#### PROMPT
Copy the following data line for line without changing anything.

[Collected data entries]
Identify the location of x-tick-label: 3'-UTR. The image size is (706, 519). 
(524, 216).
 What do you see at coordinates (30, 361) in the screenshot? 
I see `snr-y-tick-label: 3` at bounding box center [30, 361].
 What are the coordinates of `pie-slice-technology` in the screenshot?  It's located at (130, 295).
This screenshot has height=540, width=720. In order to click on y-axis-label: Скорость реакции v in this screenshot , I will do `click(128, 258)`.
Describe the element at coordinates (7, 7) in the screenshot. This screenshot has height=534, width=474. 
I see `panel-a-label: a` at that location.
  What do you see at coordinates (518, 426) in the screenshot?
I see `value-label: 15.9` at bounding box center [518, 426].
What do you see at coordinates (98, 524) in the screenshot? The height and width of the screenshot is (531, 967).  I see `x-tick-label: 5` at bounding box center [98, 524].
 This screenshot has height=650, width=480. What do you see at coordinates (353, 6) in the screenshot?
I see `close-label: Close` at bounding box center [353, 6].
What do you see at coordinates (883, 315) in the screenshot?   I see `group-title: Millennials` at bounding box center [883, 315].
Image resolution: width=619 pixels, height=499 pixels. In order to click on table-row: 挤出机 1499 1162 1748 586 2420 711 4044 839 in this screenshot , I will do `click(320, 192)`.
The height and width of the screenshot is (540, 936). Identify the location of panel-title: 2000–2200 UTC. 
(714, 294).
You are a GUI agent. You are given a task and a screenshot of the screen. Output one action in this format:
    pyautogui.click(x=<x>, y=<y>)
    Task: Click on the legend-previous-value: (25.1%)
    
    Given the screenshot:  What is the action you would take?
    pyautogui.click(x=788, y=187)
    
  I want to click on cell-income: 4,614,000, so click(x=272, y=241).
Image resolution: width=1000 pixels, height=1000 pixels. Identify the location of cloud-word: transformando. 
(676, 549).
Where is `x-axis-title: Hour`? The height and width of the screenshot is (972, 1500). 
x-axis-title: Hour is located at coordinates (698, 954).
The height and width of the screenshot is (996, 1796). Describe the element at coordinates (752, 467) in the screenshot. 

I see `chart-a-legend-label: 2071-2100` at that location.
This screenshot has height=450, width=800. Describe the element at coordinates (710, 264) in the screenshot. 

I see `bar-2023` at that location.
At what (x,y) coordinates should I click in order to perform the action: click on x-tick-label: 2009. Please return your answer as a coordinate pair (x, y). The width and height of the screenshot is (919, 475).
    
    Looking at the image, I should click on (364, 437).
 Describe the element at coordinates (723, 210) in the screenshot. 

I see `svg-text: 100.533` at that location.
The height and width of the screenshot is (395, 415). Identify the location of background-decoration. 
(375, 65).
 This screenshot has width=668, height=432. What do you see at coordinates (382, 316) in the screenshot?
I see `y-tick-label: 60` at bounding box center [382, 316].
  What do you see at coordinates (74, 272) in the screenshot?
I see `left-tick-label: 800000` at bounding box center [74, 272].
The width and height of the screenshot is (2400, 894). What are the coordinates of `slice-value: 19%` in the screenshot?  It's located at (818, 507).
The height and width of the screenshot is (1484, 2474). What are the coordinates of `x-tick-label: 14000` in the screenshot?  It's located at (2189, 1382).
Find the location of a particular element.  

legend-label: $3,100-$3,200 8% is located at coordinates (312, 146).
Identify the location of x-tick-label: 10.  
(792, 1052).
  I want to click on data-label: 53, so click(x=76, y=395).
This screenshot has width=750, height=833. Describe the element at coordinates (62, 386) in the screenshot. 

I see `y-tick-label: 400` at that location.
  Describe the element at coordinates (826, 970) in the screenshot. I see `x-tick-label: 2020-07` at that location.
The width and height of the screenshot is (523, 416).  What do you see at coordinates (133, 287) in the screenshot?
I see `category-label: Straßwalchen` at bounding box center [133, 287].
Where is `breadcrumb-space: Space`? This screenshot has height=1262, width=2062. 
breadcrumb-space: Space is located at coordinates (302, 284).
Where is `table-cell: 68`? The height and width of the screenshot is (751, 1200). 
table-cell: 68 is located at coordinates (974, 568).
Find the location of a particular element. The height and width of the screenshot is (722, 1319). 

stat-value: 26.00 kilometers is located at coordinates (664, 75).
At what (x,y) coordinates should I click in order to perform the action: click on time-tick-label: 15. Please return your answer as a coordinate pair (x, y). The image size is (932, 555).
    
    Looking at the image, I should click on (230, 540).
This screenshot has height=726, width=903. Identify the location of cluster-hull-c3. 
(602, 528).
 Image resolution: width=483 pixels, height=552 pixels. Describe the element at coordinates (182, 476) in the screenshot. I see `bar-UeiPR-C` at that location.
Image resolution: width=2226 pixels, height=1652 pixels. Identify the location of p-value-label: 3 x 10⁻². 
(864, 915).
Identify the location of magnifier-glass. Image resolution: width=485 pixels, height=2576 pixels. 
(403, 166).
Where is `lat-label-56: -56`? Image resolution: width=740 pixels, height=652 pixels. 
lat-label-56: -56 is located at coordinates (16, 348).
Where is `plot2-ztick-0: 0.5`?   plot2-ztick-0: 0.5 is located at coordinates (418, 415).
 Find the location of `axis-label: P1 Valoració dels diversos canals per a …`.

#### RESPONSE FOR THIS EXERCISE
Identify the location of x-tick-label: 3'-UTR. The image size is (706, 519). 
(524, 216).
 What do you see at coordinates (30, 361) in the screenshot? 
I see `snr-y-tick-label: 3` at bounding box center [30, 361].
 What are the coordinates of `pie-slice-technology` in the screenshot?  It's located at (130, 295).
This screenshot has height=540, width=720. In order to click on y-axis-label: Скорость реакции v in this screenshot , I will do `click(128, 258)`.
Describe the element at coordinates (7, 7) in the screenshot. This screenshot has height=534, width=474. 
I see `panel-a-label: a` at that location.
  What do you see at coordinates (518, 426) in the screenshot?
I see `value-label: 15.9` at bounding box center [518, 426].
What do you see at coordinates (98, 524) in the screenshot? The height and width of the screenshot is (531, 967).  I see `x-tick-label: 5` at bounding box center [98, 524].
 This screenshot has height=650, width=480. What do you see at coordinates (353, 6) in the screenshot?
I see `close-label: Close` at bounding box center [353, 6].
What do you see at coordinates (883, 315) in the screenshot?   I see `group-title: Millennials` at bounding box center [883, 315].
Image resolution: width=619 pixels, height=499 pixels. In order to click on table-row: 挤出机 1499 1162 1748 586 2420 711 4044 839 in this screenshot , I will do `click(320, 192)`.
The height and width of the screenshot is (540, 936). Identify the location of panel-title: 2000–2200 UTC. 
(714, 294).
You are a GUI agent. You are given a task and a screenshot of the screen. Output one action in this format:
    pyautogui.click(x=<x>, y=<y>)
    Task: Click on the legend-previous-value: (25.1%)
    
    Given the screenshot:  What is the action you would take?
    pyautogui.click(x=788, y=187)
    
  I want to click on cell-income: 4,614,000, so click(x=272, y=241).
Image resolution: width=1000 pixels, height=1000 pixels. Identify the location of cloud-word: transformando. 
(676, 549).
Where is `x-axis-title: Hour`? The height and width of the screenshot is (972, 1500). 
x-axis-title: Hour is located at coordinates (698, 954).
The height and width of the screenshot is (996, 1796). Describe the element at coordinates (752, 467) in the screenshot. 

I see `chart-a-legend-label: 2071-2100` at that location.
This screenshot has height=450, width=800. Describe the element at coordinates (710, 264) in the screenshot. 

I see `bar-2023` at that location.
At what (x,y) coordinates should I click in order to perform the action: click on x-tick-label: 2009. Please return your answer as a coordinate pair (x, y). The width and height of the screenshot is (919, 475).
    
    Looking at the image, I should click on (364, 437).
 Describe the element at coordinates (723, 210) in the screenshot. 

I see `svg-text: 100.533` at that location.
The height and width of the screenshot is (395, 415). Identify the location of background-decoration. 
(375, 65).
 This screenshot has width=668, height=432. What do you see at coordinates (382, 316) in the screenshot?
I see `y-tick-label: 60` at bounding box center [382, 316].
  What do you see at coordinates (74, 272) in the screenshot?
I see `left-tick-label: 800000` at bounding box center [74, 272].
The width and height of the screenshot is (2400, 894). What are the coordinates of `slice-value: 19%` in the screenshot?  It's located at (818, 507).
The height and width of the screenshot is (1484, 2474). What are the coordinates of `x-tick-label: 14000` in the screenshot?  It's located at (2189, 1382).
Find the location of a particular element.  

legend-label: $3,100-$3,200 8% is located at coordinates (312, 146).
Identify the location of x-tick-label: 10.  
(792, 1052).
  I want to click on data-label: 53, so click(x=76, y=395).
This screenshot has width=750, height=833. Describe the element at coordinates (62, 386) in the screenshot. 

I see `y-tick-label: 400` at that location.
  Describe the element at coordinates (826, 970) in the screenshot. I see `x-tick-label: 2020-07` at that location.
The width and height of the screenshot is (523, 416).  What do you see at coordinates (133, 287) in the screenshot?
I see `category-label: Straßwalchen` at bounding box center [133, 287].
Where is `breadcrumb-space: Space`? This screenshot has height=1262, width=2062. 
breadcrumb-space: Space is located at coordinates (302, 284).
Where is `table-cell: 68`? The height and width of the screenshot is (751, 1200). 
table-cell: 68 is located at coordinates (974, 568).
Find the location of a particular element. The height and width of the screenshot is (722, 1319). 

stat-value: 26.00 kilometers is located at coordinates (664, 75).
At what (x,y) coordinates should I click in order to perform the action: click on time-tick-label: 15. Please return your answer as a coordinate pair (x, y). The image size is (932, 555).
    
    Looking at the image, I should click on (230, 540).
This screenshot has height=726, width=903. Identify the location of cluster-hull-c3. 
(602, 528).
 Image resolution: width=483 pixels, height=552 pixels. Describe the element at coordinates (182, 476) in the screenshot. I see `bar-UeiPR-C` at that location.
Image resolution: width=2226 pixels, height=1652 pixels. Identify the location of p-value-label: 3 x 10⁻². 
(864, 915).
Identify the location of magnifier-glass. Image resolution: width=485 pixels, height=2576 pixels. 
(403, 166).
Where is `lat-label-56: -56`? Image resolution: width=740 pixels, height=652 pixels. 
lat-label-56: -56 is located at coordinates (16, 348).
Where is `plot2-ztick-0: 0.5`?   plot2-ztick-0: 0.5 is located at coordinates (418, 415).
 Find the location of `axis-label: P1 Valoració dels diversos canals per a …`.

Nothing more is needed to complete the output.